The recruitment scheme begins 24 February and runs thought 31 July. You can see more details here.
This village about 100 kilometers east of Naples in Southern Italy has a section of the city’s website dedicated to showcasing 1 euro deals on homes. Village officials have put together a volunteer committee to help out potential buyers.
In remote Spain, there are an estimated 3,000 abandoned villages, with an average of one village per week joining their ranks, according the BBC and other media.
British expat Mark Adkinson founded Galacian Country Homes, which lists affordable properties (which is sort of a relative concept) across northern Spain starting at about 30,000 euros and going to well above 1 million euros.

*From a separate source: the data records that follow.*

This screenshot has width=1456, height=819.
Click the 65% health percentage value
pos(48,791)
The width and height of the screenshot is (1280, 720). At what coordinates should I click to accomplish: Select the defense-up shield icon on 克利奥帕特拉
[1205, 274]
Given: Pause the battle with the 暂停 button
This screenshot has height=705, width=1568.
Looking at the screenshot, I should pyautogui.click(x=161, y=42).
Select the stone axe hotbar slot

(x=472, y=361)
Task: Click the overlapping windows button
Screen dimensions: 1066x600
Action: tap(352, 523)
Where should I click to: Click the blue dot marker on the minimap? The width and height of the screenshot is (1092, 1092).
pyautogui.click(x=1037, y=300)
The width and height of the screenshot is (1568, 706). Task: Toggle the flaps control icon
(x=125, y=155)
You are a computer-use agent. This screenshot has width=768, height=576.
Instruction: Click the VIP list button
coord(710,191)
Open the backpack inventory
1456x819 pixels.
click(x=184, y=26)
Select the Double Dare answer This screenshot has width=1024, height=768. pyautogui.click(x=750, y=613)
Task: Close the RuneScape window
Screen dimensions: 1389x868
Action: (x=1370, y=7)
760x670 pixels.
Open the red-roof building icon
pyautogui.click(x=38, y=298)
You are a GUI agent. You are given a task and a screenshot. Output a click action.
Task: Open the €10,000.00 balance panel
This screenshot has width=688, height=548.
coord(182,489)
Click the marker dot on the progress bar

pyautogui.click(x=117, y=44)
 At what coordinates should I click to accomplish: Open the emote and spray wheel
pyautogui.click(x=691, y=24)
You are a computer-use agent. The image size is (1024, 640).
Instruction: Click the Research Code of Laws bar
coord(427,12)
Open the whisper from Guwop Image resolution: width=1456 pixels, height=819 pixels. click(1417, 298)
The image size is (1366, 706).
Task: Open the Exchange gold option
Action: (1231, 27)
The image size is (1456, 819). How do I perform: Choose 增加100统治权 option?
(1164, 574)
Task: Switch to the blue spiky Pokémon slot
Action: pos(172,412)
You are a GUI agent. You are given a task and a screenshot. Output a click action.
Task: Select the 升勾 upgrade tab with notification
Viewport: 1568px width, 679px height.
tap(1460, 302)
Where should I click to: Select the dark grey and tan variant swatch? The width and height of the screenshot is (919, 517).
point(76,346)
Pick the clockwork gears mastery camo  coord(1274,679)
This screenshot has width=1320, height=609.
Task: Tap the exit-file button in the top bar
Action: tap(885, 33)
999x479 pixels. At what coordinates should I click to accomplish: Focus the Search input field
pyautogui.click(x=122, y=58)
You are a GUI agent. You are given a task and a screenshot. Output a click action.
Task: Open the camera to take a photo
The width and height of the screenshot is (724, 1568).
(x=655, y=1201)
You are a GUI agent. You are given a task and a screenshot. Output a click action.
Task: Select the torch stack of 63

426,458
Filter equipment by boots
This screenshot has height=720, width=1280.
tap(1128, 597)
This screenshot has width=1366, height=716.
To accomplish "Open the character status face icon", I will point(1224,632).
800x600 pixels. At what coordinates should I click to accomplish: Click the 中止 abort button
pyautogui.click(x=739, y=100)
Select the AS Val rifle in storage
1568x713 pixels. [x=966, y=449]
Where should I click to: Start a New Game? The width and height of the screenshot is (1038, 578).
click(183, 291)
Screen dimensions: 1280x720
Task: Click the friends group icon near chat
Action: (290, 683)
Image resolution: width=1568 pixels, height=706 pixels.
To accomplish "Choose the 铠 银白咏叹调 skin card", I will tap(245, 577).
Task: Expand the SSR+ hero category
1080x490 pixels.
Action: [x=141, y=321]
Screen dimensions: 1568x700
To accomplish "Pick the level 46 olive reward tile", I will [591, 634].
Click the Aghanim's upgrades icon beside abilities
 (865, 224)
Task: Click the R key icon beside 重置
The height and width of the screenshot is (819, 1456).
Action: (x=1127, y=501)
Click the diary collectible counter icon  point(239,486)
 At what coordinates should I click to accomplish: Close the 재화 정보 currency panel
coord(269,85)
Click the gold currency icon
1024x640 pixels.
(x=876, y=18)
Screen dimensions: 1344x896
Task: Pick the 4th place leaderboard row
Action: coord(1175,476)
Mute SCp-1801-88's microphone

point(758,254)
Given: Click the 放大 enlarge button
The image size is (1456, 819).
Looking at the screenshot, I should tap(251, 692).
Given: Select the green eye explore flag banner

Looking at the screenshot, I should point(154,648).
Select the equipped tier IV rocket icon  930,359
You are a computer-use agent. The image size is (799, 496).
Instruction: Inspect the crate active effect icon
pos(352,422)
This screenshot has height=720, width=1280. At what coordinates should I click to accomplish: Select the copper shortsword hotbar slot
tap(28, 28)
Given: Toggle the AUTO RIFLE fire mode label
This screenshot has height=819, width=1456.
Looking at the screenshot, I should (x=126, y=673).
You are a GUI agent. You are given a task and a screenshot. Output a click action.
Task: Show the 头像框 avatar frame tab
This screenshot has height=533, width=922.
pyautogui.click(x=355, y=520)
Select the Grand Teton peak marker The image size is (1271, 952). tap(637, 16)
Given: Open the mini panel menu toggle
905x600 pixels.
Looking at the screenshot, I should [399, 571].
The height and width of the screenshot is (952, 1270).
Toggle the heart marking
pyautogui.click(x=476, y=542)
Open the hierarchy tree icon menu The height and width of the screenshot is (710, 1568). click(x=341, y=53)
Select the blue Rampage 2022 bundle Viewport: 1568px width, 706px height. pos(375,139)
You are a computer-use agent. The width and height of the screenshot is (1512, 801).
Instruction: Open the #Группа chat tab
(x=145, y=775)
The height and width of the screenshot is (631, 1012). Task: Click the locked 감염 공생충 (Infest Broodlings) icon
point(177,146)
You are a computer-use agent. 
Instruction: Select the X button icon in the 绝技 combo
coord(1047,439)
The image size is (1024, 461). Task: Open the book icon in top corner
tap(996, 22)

In Spain, the approach is different than in Italy, with the trend toward selling entire villages. A group of friends bought a village, which they’re restoring with plans to resell some of the properties.
The New York Times has the best post – “Looking for a Place in the Sun? How About an Abandoned Spanish Village” – about the Spanish approach. And the options are unlimited.
From the NYTimes post:
The going rate for a ruined hamlet is now close to €100,000. If you’re feeling flush, an entire village of 75 homes, all abandoned during the Spanish Civil War between 1936 and 1939, will set you back €425,000. For a couple of million, you could even purchase a medieval hilltop settlement with its own fortress.
Even the Swiss are getting in on this. Monti Sciaga, near the Italian border, is offering nine properties for 1 Swiss franc each. The good news … the buildings are all hooked to the town water supply, which isn’t always the case. And this mountain town has a lake view. The bad news? This is one of the most remote parts of Switzerland, which could also be the good news if you’re seeking peace and quiet.